Figure 3. Simplified diagram of Braxmaier et al. 2002

In recent years, Michelson–Morley experiments as well as Kennedy–Thorndike type experiments have been repeated with increased precision using lasers, masers, and cryogenic optical resonators. The bounds on velocity dependence according to the Robertson-Mansouri-Sexl test theory (RMS), which indicates the relation between time dilation and length contraction, have been significantly improved. For instance, the original Kennedy–Thorndike experiment set bounds on RMS velocity dependence of ~10^{−2}, but current limits are in the ~10^{−8} range.

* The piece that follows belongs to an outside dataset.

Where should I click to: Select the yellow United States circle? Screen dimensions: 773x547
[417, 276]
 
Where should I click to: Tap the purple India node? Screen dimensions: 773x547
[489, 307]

Fig. 3 presents a simplified schematic diagram of Braxmaier et al.'s 2002 repeat of the Kennedy–Thorndike experiment. On the left, photodetectors (PD) monitor the resonance of a sapphire cryogenic optical resonator (CORE) length standard kept at liquid helium temperature to stabilize the frequency of a Nd:YAG laser to 1064 nm. On the right, the 532 nm absorbance line of a low pressure iodine reference is used as a time standard to stabilize the (doubled) frequency of a second Nd:YAG laser.

| Author | Year | Description | Maximum velocity dependence |
| Hils and Hall | 1990 | Comparing the frequency of an optical Fabry–Pérot cavity with that of a laser stabilized to an I_{2} reference line. | $\lesssim10^{-5}$ |
| Braxmaier et al. | 2002 | Comparing the frequency of a cryogenic optical resonator with an I_{2} frequency standard, using two Nd:YAG lasers. |
| Wolf et al. | 2003 | The frequency of a stationary cryogenic microwave oscillator, consisting of sapphire crystal operating in a whispering gallery mode, is compared to a hydrogen maser whose frequency was compared to caesium and rubidium atomic fountain clocks. Changes during Earth's rotation have been searched for. Data between 2001–2002 was analyzed. | $\lesssim10^{-7}$ |
| Wolf et al. | 2004 | See Wolf et al. (2003). An active temperature control was implemented. Data between 2002–2003 was analyzed. |
| Tobar et al. | 2009 | See Wolf et al. (2003). Data between 2002–2008 was analyzed for both sidereal and annual variations. | $\lesssim10^{-8}$ |
| Gurzadyan and Margaryan | 2018 | Compton Edge data of GRAAL experiment at European Synchrotron Radiation Facility (ESRF, Grenoble) and of the calorimeter via the 1.27 MeV photons are analysed. | $\lesssim 7\, 10^{-12}$ |

=== Lunar laser ranging ===
In addition to terrestrial measurements, Kennedy–Thorndike experiments were carried out by Müller & Soffel (1995) and Müller et al. (1999) using Lunar Laser Ranging data, in which the Earth-Moon distance is evaluated to an accuracy of centimeters. If there is a preferred frame of reference and the speed of light depends on the observer's velocity, then anomalous oscillations should be observable in the Earth-Moon distance measurements. Since time dilation is already confirmed to high precision, the observance of such oscillations would demonstrate dependence of the speed of light on the observer's velocity, as well as direction dependence of length contraction. However, no such oscillations were observed in either study, with a RMS velocity bound of ~10^{−5}, comparable to the bounds set by Hils and Hall (1990). Hence both length contraction and time dilation must have the values predicted by relativity.